3)      DICTIONARIES
The purpose of a dictionary is to provide meanings of a word. If a word is strange, dictionary may be referred to get its various meanings. However, to decide which meaning should be adopted, the assembly of words in which that particular word is employed and the context in which that particular word has been used shall be guiding factors. Dictionaries can be taken as safe guides for finding out meanings of such words as are not defined in the statute. However, dictionaries are not final words on interpretation. The words take colour from the context and the setting in which they have been used. It is permissible to assign a meaning or a sense restricted or wider than one given in the dictionaries depending on scheme of legislation wherein word has been used. The court would place such construction on meaning of the words as would enable the legislative intent being effectuated. Where object of legislation is to prevent a mischief and to confer protection on weaker sections of the society, the court would not hesitate in placing an extended meaning, even a stretched one, if in doing so, the statute would succeed in attaining the object sought to be achieved. In most of the modern statutes, the meanings of the words are provided in definition clause. The very object of definition is to make clear the meaning and scope of words used. If a word is not defined in the statute, dictionary may be consulted and a meaning may be selected having regard to the context. But where the expression is defined, it will have same meaning and dictionary meaning shall be of no help. Similarly, dictionary meaning cannot be adopted when a plain reading of the provision brings out what was intended.
 
 
 
4)      TEXT BOOKS
Where the language of the statue is not precise and words employed therein are capable of bearing more than one meaning, the text books may be referred to resolve the ambiguity. The exposition or the analysis of statute by a text writer of repute may also help to understand the meaning of an enactment and hence may be consulted for the meaning of the ambiguous word or language. However, books shall not bind the court in any manner. It shall be the discretion of the court either to accept or to reject the meaning given in the text book. ascertaining
5)       STATUTES IN PARI MATERIA
"Pari" means same. "Materia" means "Subject matter". Therefore "Statutes in pari materia" refers to those statutes which relate to same subject matter. Two statutes are said to be in pari materia when they deal with same subject, person or thing. Help of a related provision in another Act may be taken in construction of a provision if the two statutes are on the same subject. Two related provisions in different Acts in pari materia may be read together for the purposes of construction and for arriving at the true intent of Legislature. The statutes in pari materia can be lawfully referred to ascertain the meaning of an ambiguous word. If two statutes are not in pari materia, help of one cannot be taken to interpret another.
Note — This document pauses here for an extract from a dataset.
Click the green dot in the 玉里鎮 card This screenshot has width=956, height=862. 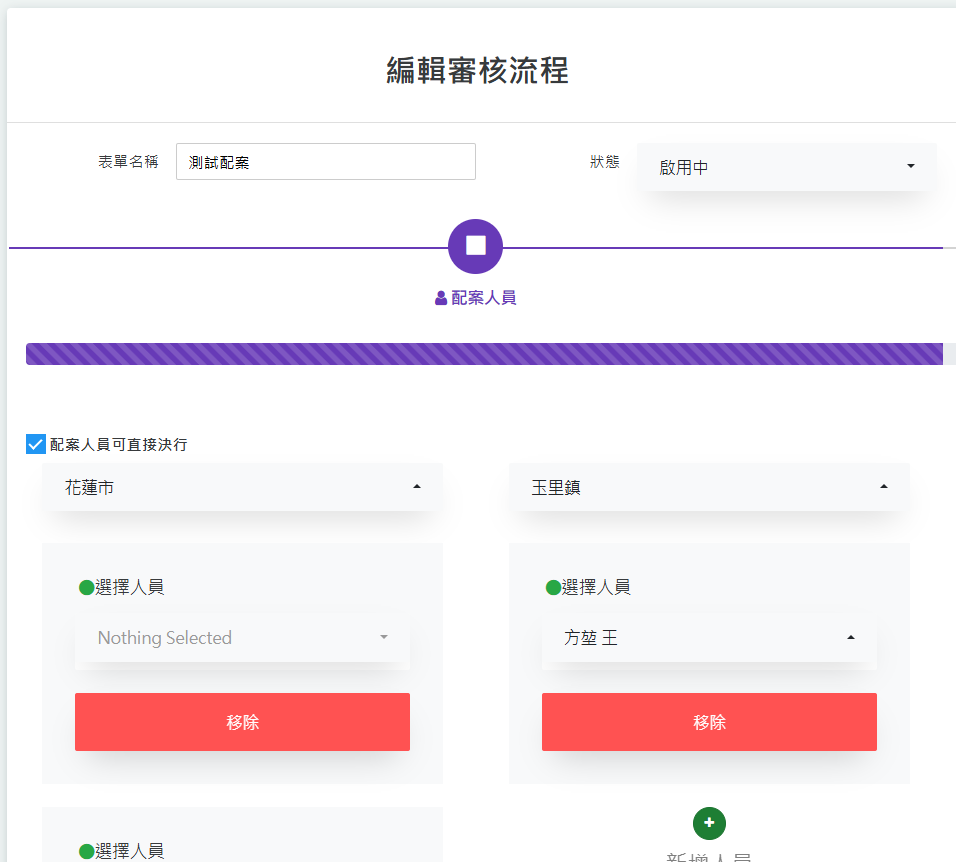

The meaning of an uncertain word cannot be imported from any other statute. Only the statute in pari materia could be pressed into service. The basis of this rule is the presumption that where the same words are used in similar connection in two statutes on the same subject matter, they are intended to convey the same meaning. Similarly, where the words used in a statute have been once interpreted and certain meaning has been assigned to them and the same words in similar context are again used by the Legislature in a subsequent enactment, then those words must receive same interpretation. But this rule shall not be applicable when the decisions on earlier Acts are inconsistent. This rule avoids contradiction between a series of statutes dealing with the same subject; allows use of earlier statute to throw light on the meaning of a phrases used in later statute in the same context and permits a presumption that the meaning of the same word in later statute is same as it was in earlier one, if context remains the same.
 
6)      HELP FROM EARLIER STATUE
When a word of a statute has been assigned a particular meaning by the court and the Legislature repeats the same word in the same context in a subsequent legislation, it is presumed that the Legislature has reproduced it intentionally so as to bear the same meaning. Therefore to decipher the meaning of an ambiguous word, help may be legitimately sought from the statutes enacted earlier. Legislature is competent to amend an existing law by passing an Amending Act and replace certain provisions or add new sections to the statute or alter the language of a section. The Legislature may also substitute existing words or add new words. After amendment, a statute is to be read and construed with reference to the new provisions.
7)      CODIFYING STATUE
It is a statute which presents an orderly and authoritative statement of the leading rules of law on a given subject. The codifying statute exhaustively states the entire law on a particular subject. A Code is self-contained and complete. When the Code covers a situation, it is not permissible to apply general principles. The court has to proceed on the mandate of the Code only. While construing a codifying Act, the language used in the Act should be examined without any reference or influence of previous law.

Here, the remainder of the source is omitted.